The books were digitally stored, word by word, in a database.
We performed lemmatization of each word, which involves reducing all the variants that a word might have to obtain its base lemma. For instance, buy, buys and bought are grouped under the lemma buy. This technique is a tool of natural language processing that ensures the final result is more accurate by only counting lemmas and not all the variations of a word.
The first problem we faced was that, in longer books, there generally were more unique words, but a smaller percentage of these compared to the total. It’s natural: in a book of 100,000 words, we’ll encounter more terms, but at the same time, there’ll be more repetition than in a 5,000 words book.
We found the way to solve this in collaboration with artificial intelligence.
The AI presented us with some possible methodologies, like dividing the number of unique lemmas by the square root of the total words in the book or similarly dividing it by its logarithm. However, although the calculation was less influenced by the book’s length, it was still affected by the total number of words in each publication.
We also considered comparing only samples of the same size from each text, but this left in some cases 90% of the book out of the analysis.
Finally, we took the sliding window approach. We developed a script that analyzed each book’s language diversity in segments of 1,000 words and took the average variety of lemmas as the result score for each work. This way, the entire book was included in the analysis, and the factors that could skew the final figures were minimized.
In this manner, we obtained a lexical diversity score for each book, on a scale of 1 to 100, where a higher score indicates a broader use of language.

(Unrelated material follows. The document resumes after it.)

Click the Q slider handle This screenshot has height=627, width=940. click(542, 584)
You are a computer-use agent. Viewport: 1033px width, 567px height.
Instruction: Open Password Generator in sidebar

The Case of Agatha Christie
The case of Agatha Christie deserves special mention.
This detective novel author made headlines in 2009 when a group of researchers suggested, after analyzing several of her works and noting how her vocabulary narrowed in her books as she aged, that she must have suffered from Alzheimer’s.
This news was the inspiration for this article.
It also provided an opportunity to run the code we created on two of her books and see for ourselves whether we found any noteworthy results, and if they aligned with the findings of those researchers.
We analyzed “The Mysterious Affair at Styles“, her first Hercules Poirot novel published in 1920 when she was 30 years old, and “Elephants Can Remember” from 1972, also featuring detective Poirot, when she was 82.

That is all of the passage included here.